相続税対策(基礎控除)

1 相続税の基礎控除

(1) 相続税法第15条《遺産に係る基礎控除》第1項は、相続税の総額を計算する場合においては、同一の被相続人から相続又は遺贈により財産を取得した全ての者に係る相続税の課税価格(同法第19条《相続開始前7年以内に贈与があった場合の相続税額》の規定の適用がある場合には、同条の規定により相続税の課税価格とみなされた金額)の合計額から、3,000万円と600万円に当該被相続人の相続人の数を乗じて算出した金額との合計額(以下「遺産に係る基礎控除額」といいます。)を控除する旨規定しています。

(2) 相続税法第15条第2項は、同条第1項の相続人の数は、同項に規定する被相続人の民法第5編《相続》第2章《相続人》の規定による相続人の数(当該被相続人に養子がある場合の当該相続人の数に算入する当該被相続人の養子の数は、次に掲げる場合の区分に応じ次に定める養子の数に限るものとし、相続の放棄があった場合には、その放棄がなかったものとした場合における相続人の数とします。)とする旨規定しています。

イ 当該被相続人に実子がある場合又は当該被相続人に実子がなく、養子の数が1人である場合には、1人(第1号)

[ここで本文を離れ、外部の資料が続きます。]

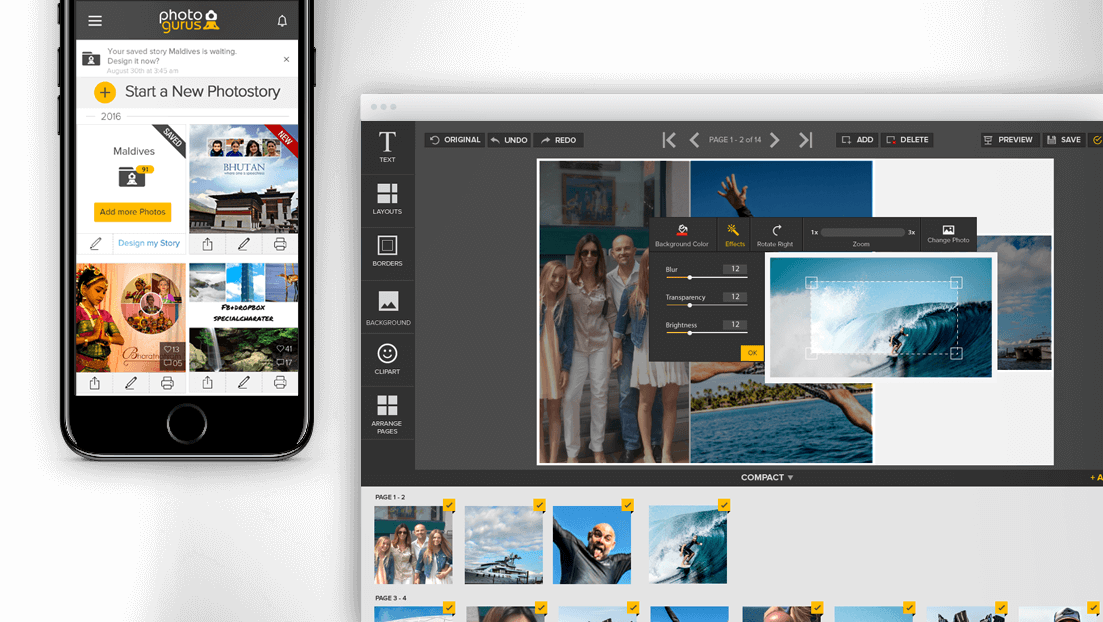This screenshot has width=1103, height=622.
Task: Go to next page with right chevron
Action: 776,140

ロ 当該被相続人に実子がなく、養子の数が2人以上である場合には、2人(第2号)

(3) 相続税法第15条第3項は、同条第2項の規定の適用については、次に掲げる者は実子とみなす旨規定しています。

イ 民法第817条の2《特別養子縁組の成立》第1項に規定する特別養子縁組による養子となった者、当該被相続人の配偶者の実子で当該被相続人の養子となった者その他これらに準ずる者として政令で定める者(第1号)

ロ 実子若しくは養子又はその直系卑属が相続開始以前に死亡し、又は相続権を失ったため民法第5編第2章の規定による相続人(相続の放棄があった場合には、その放棄がなかったものとした場合における相続人)となったその者の直系卑属(第2号)

 

2 相続税の基礎控除の活用

(1) 相続税の計算における遺産に係る基礎控除額は、「3,000万円+600万円×法定相続人の数」で計算します。

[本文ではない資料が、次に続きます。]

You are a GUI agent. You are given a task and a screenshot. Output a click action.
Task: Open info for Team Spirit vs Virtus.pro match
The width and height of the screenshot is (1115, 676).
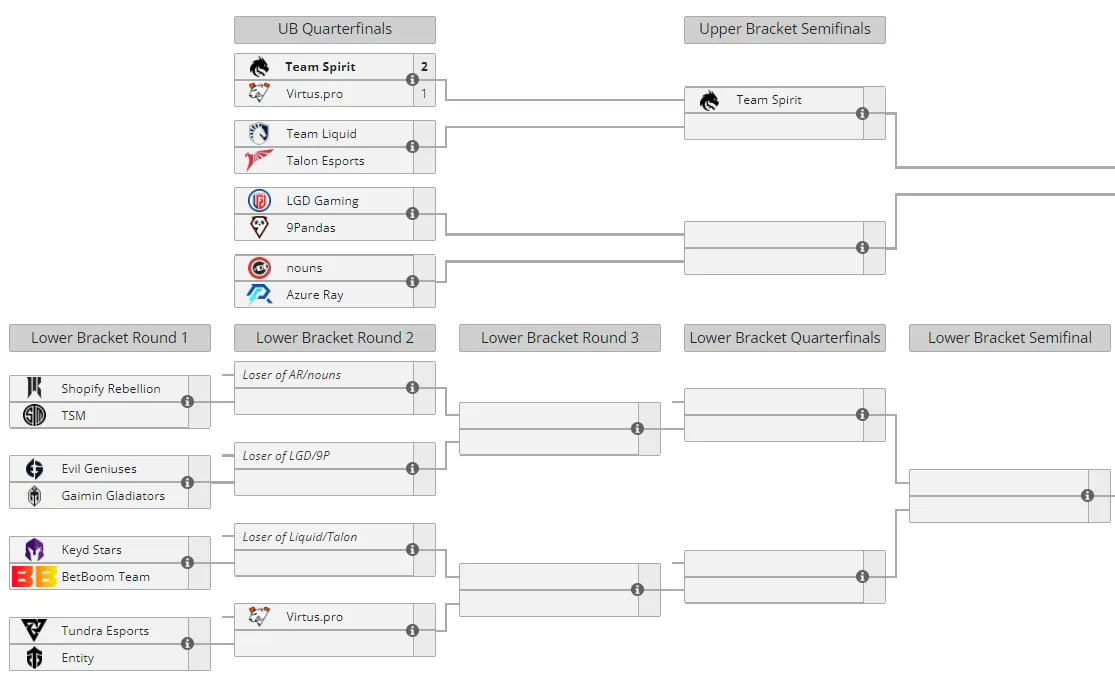click(412, 80)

また、上記の「法定相続人の数」は、相続の放棄をした人がいても、その放棄がなかったものとした場合の相続人の数をいい、法定相続人の中に養子がいる場合には、法定相続人の数に含める養子の数は、実子がいるときは1人、実子がいないときは2人までとなります。

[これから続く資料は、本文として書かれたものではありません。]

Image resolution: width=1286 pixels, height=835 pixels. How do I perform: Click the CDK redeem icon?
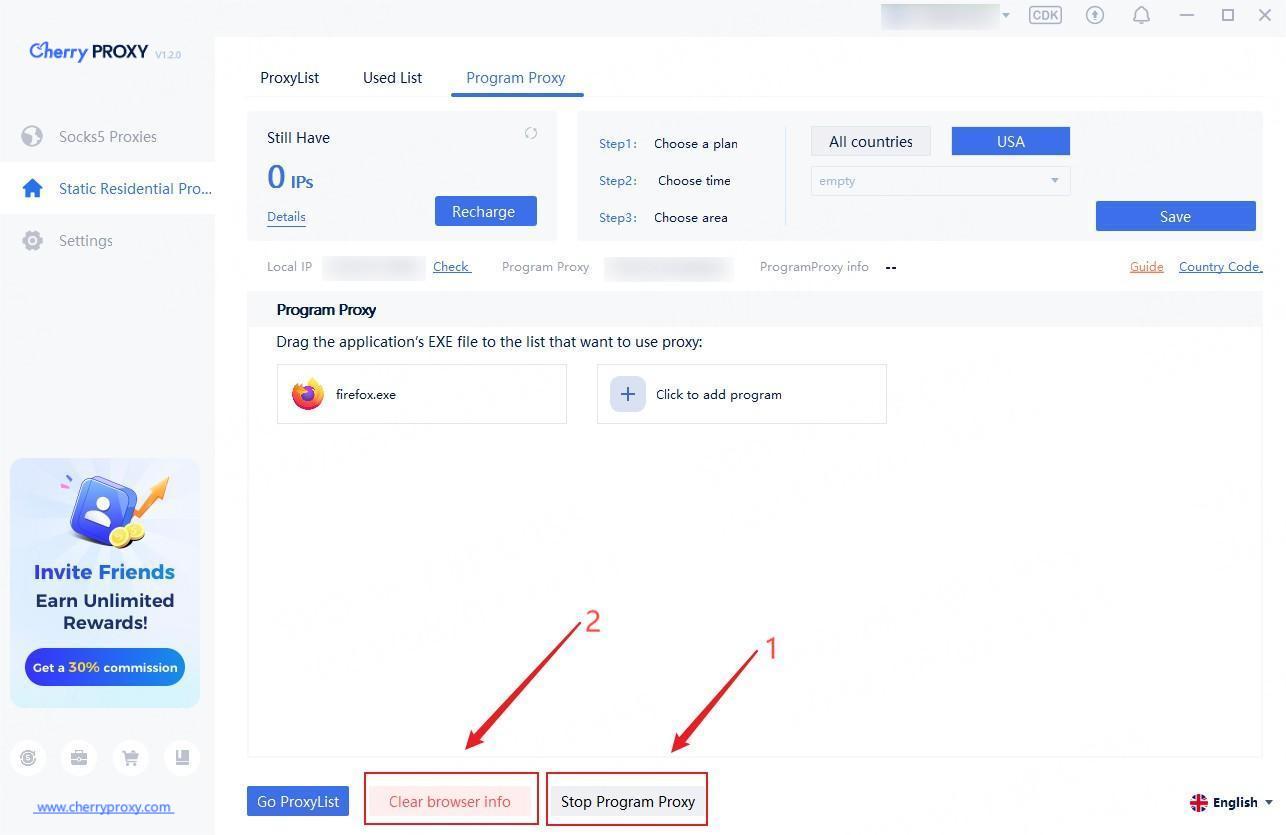[x=1045, y=15]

なお、①被相続人との特別養子縁組により被相続人の養子となっている者、②被相続人の配偶者の実子で被相続人の養子となっている者、③被相続人と配偶者の婚姻前に特別養子縁組によりその配偶者の養子となっていた者で、被相続人と配偶者の婚姻後に被相続人の養子となった者及び④被相続人の実子、養子又は直系卑属が既に死亡しているか、相続権を失ったため、その実子などに代わって相続人となった直系卑属は、実子として取り扱われるため、法定相続人の数に含まれます。

(2) 例えば、相続人が配偶者及び子2人の合計3人の場合、遺産に係る基礎控除額は、「3,000万円+600万円×3人=4,800万円」となりますが、孫1人を養子とした場合の遺産に係る基礎控除額は、「3,000万円+600万円×4人=5,400万円」となり、遺産に係る基礎控除額を600万円増やすことができ、課税される遺産の総額(課税遺産総額)を減らすことができます。

ただし、相続税法第63条《相続人の数に算入される養子の数の否認》の規定により、養子の数を法定相続人の数に含めることで相続税の負担を不当に減少させる結果となると認められる場合には、その原因となる養子の数は、上記(1)の養子の数に含めることはできません(この点については、相続税に係る質疑事例「相続人の数に算入される養子の数の否認」を参照してください。)。